## WORK TO BE COMPLETED
Write the records below out again exactly as given, with no images.

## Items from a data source
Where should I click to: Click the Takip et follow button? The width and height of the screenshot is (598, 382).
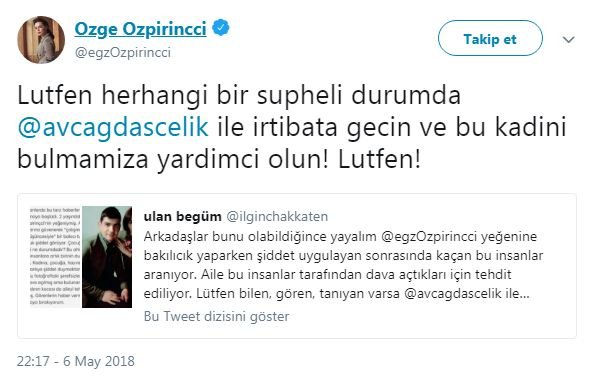tap(490, 39)
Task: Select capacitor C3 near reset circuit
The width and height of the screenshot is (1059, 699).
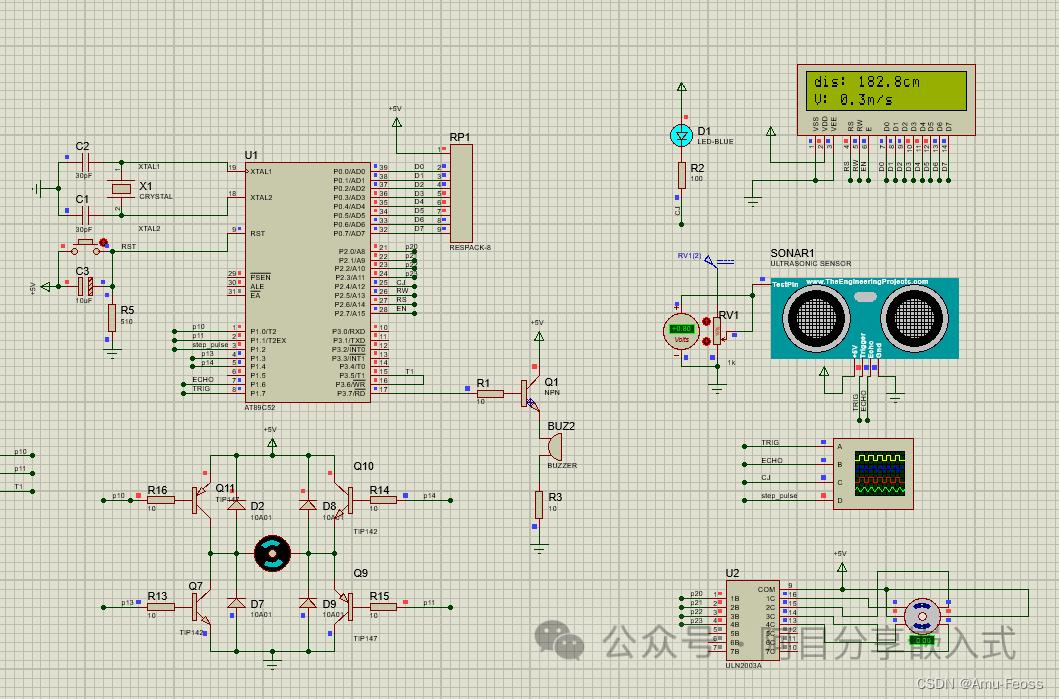Action: click(x=85, y=286)
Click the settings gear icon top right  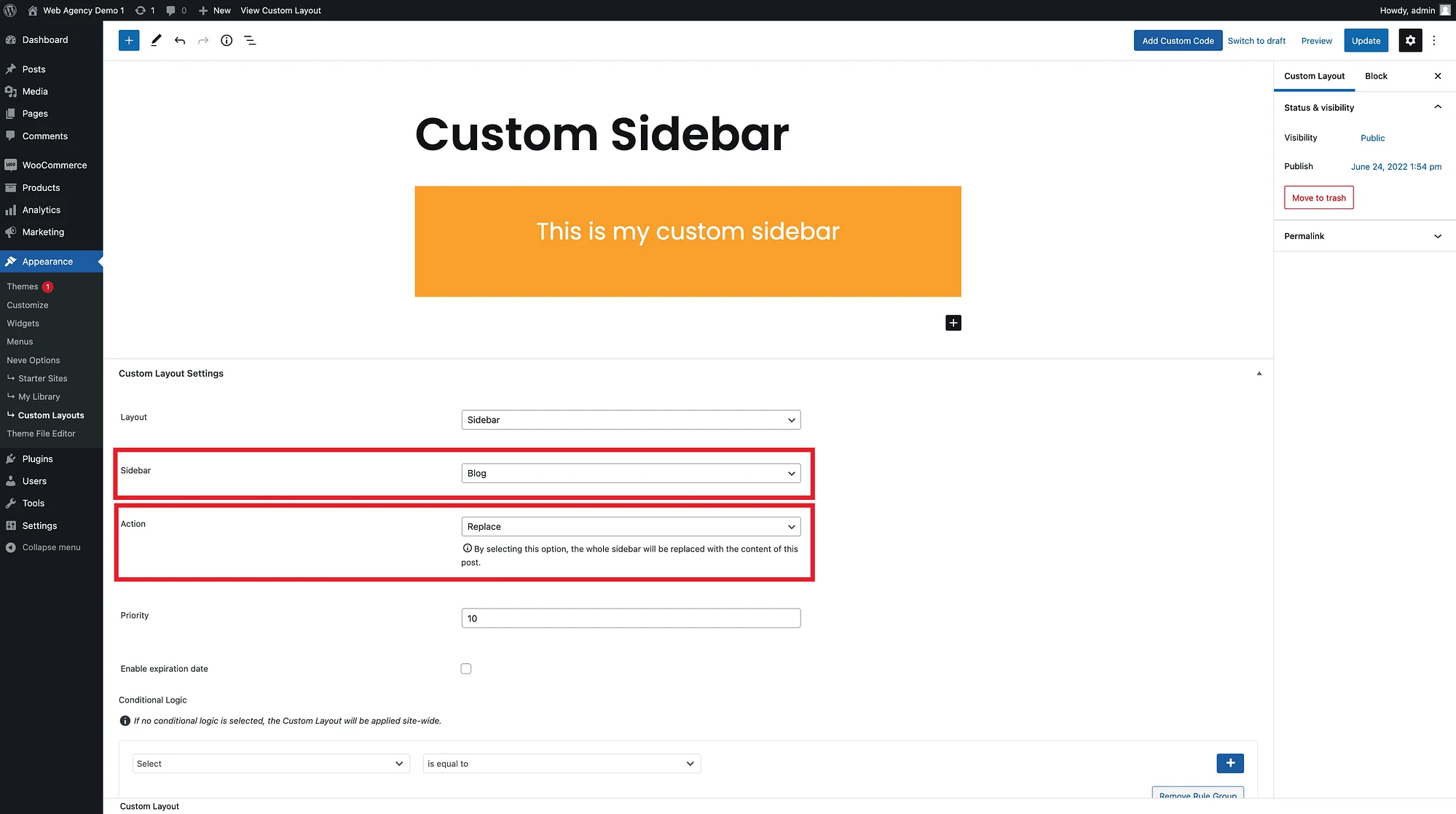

## ANSWER BOX
Where should I click to: Click the Takip et follow button? The width and height of the screenshot is (598, 382).
tap(490, 39)
Task: Select capacitor C3 near reset circuit
The width and height of the screenshot is (1059, 699).
Action: click(x=85, y=286)
Click the settings gear icon top right  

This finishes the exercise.